Edit the rows from the line containing "will [25, 243]." through the line containing "Screen dimensions: 1005x742 coord(991,226)", swapping "Brushes" for "Layers" and leaving all else untouched.

== Raw data ==

=====

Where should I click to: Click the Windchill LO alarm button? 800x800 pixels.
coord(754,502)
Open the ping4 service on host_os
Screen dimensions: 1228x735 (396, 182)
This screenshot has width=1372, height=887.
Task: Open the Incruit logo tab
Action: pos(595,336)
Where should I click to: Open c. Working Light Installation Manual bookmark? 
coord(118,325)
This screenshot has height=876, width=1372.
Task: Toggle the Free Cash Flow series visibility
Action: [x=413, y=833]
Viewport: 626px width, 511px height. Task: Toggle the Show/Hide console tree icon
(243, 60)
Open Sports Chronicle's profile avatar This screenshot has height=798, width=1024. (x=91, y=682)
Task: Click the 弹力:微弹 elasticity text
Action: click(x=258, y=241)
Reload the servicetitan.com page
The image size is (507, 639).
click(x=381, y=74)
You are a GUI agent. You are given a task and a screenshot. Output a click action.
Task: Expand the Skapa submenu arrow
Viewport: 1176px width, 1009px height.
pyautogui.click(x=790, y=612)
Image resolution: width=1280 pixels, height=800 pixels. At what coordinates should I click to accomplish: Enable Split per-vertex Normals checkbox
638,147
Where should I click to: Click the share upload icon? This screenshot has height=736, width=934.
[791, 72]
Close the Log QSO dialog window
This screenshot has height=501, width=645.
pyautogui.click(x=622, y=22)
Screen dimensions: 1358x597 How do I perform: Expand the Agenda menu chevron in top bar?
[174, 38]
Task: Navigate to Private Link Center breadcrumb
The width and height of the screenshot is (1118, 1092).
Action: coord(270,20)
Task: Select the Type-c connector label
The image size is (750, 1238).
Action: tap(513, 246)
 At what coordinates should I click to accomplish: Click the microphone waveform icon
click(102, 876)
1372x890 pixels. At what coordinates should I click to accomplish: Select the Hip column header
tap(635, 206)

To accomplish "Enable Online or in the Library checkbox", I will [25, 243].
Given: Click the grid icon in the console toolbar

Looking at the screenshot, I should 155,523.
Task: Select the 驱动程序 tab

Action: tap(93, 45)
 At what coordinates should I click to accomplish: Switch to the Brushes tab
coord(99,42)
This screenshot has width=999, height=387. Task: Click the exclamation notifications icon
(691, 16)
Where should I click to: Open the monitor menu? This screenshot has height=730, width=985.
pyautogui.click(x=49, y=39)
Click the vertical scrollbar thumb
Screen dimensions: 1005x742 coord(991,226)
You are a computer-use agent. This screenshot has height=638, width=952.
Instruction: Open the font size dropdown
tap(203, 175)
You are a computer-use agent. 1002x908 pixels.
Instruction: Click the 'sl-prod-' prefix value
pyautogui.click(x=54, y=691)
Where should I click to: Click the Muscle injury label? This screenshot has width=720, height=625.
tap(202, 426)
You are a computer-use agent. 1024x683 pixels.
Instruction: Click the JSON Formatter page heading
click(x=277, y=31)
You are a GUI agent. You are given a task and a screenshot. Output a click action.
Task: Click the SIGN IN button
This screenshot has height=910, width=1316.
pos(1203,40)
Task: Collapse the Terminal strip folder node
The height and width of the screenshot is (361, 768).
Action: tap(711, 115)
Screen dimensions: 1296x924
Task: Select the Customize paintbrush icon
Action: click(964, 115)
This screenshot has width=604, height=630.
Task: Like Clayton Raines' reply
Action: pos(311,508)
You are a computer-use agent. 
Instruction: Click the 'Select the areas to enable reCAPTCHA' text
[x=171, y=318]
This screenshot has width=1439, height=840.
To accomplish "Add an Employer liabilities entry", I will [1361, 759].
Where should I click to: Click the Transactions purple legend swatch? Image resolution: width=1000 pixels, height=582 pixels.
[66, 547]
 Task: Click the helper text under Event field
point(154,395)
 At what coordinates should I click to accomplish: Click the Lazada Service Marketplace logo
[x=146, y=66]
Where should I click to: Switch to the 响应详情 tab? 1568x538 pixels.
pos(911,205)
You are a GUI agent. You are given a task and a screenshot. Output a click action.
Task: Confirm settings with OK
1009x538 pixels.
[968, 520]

=====

== Exercise output ==
To accomplish "Enable Online or in the Library checkbox", I will [25, 243].
Given: Click the grid icon in the console toolbar

Looking at the screenshot, I should 155,523.
Task: Select the 驱动程序 tab

Action: tap(93, 45)
 At what coordinates should I click to accomplish: Switch to the Layers tab
coord(99,42)
This screenshot has width=999, height=387. Task: Click the exclamation notifications icon
(691, 16)
Where should I click to: Open the monitor menu? This screenshot has height=730, width=985.
pyautogui.click(x=49, y=39)
Click the vertical scrollbar thumb
Screen dimensions: 1005x742 coord(991,226)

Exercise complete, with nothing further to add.